> _Tasks for this exercise_:
1) In the pivot table excerpt below, which aggregate function was used to keep each sub-query from returning more than one result?
2) Copy the part of the pivot table excerpt starting at "To get it working" and ending at "I used max()." word for word.

> _Excerpt provided_:

[Start of section]

Goal is to have dynamic columns from agregated rows.

To get it working as pivot table you must run two queries:
Get the columns to be used
select distinct concat(namespace,'.',`key`) as `column`,
namespace,`key` from your_table;
+--------------------+-----------+---------------+
| column | namespace | key |
+--------------------+-----------+---------------+
| page.item.id | page | item.id |
| page.content.title | page | content.title |
| trigger.tag | trigger | tag |
| oddball.num | oddball | num |
| truck.plate | truck | plate |
+--------------------+-----------+---------------+
Combine with unique ids and get the each value as sub-query, to prevent sub-query more than one result it must contain aggregate function, I used max().
I created a stored procedure:
DELIMITER $$
DROP PROCEDURE IF EXISTS `get_pivot_table`$$
CREATE PROCEDURE `get_pivot_table`()

[End of section]

> _Data extract_:
[Start of section]

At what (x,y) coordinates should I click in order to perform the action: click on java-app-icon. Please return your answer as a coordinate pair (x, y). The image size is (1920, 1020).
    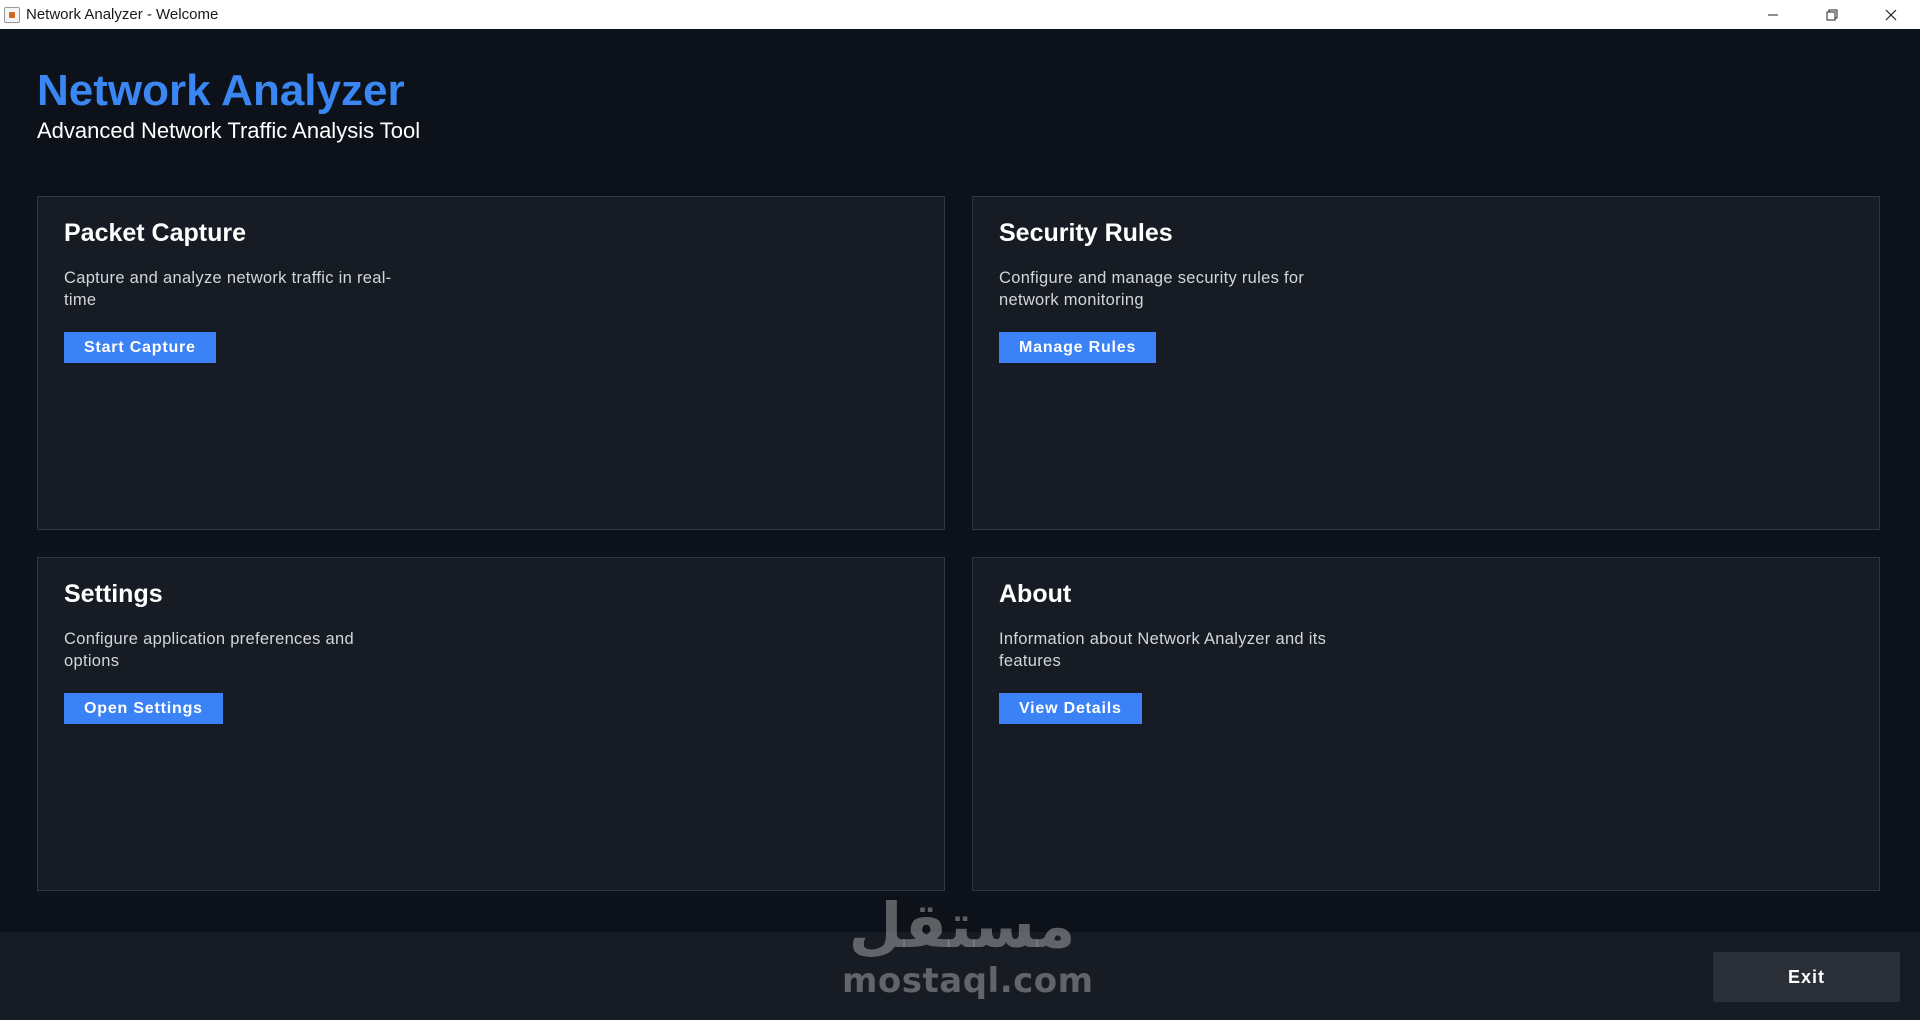
    Looking at the image, I should click on (12, 14).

[End of section]

> _Results of the tasks_:
1) max()

2)
To get it working as pivot table you must run two queries:
Get the columns to be used
select distinct concat(namespace,'.',`key`) as `column`,
namespace,`key` from your_table;
+--------------------+-----------+---------------+
| column | namespace | key |
+--------------------+-----------+---------------+
| page.item.id | page | item.id |
| page.content.title | page | content.title |
| trigger.tag | trigger | tag |
| oddball.num | oddball | num |
| truck.plate | truck | plate |
+--------------------+-----------+---------------+
Combine with unique ids and get the each value as sub-query, to prevent sub-query more than one result it must contain aggregate function, I used max().